**Dataset content**

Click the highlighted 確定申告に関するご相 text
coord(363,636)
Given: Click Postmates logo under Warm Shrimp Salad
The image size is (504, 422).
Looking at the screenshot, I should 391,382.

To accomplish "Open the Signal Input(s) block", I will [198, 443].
---
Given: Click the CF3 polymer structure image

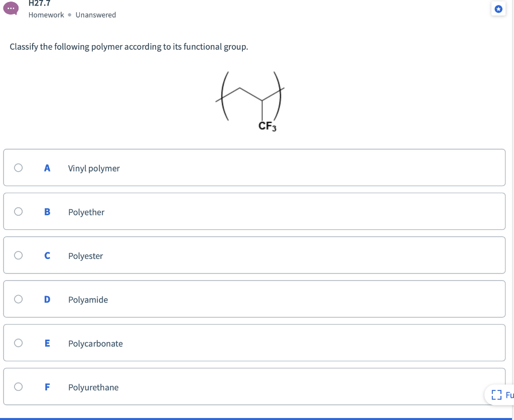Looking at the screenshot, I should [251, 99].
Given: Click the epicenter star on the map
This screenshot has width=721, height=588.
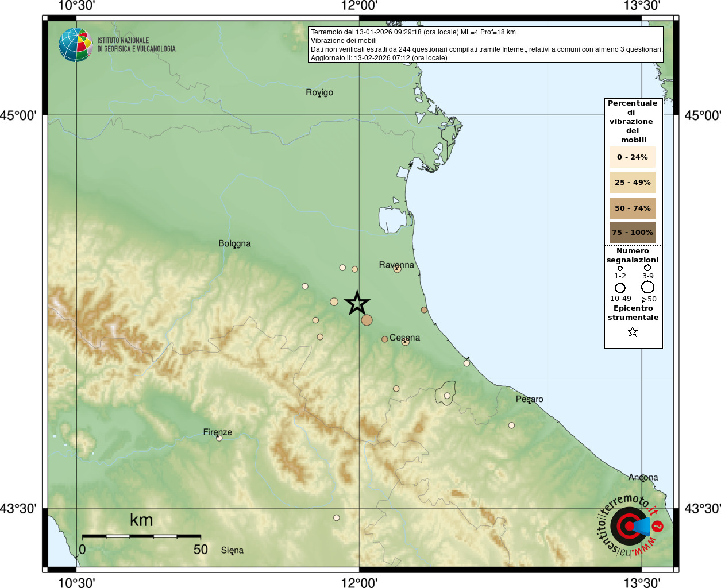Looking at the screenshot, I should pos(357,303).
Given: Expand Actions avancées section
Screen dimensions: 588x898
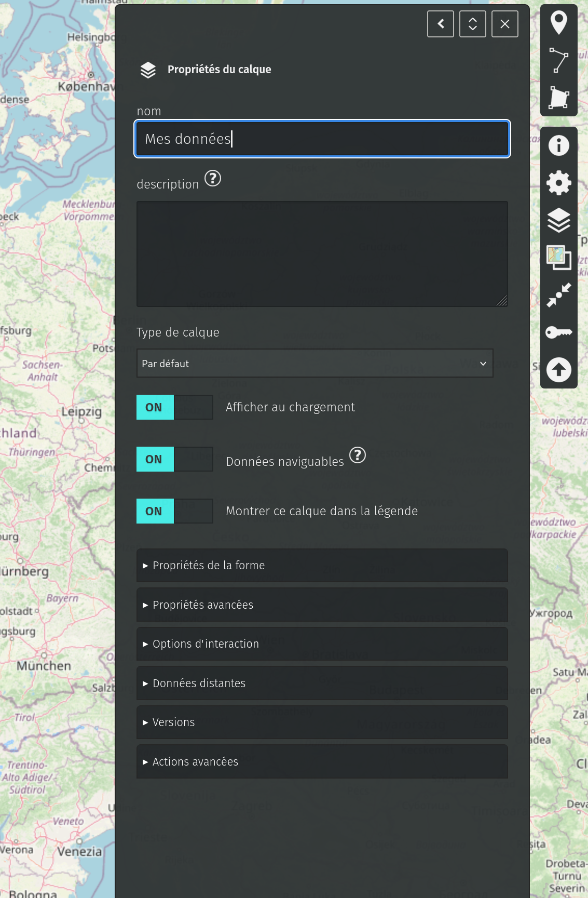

**The task**
Please copy out from the data above, without any picture, exactly the lines running from the one that holds "This screenshot has width=721, height=588." through the one that holds "Screen dimensions: 588x898", and nothing beyond them.

**Answer to this task**
This screenshot has width=721, height=588.
Looking at the screenshot, I should pos(357,303).
Given: Expand Actions avancées section
Screen dimensions: 588x898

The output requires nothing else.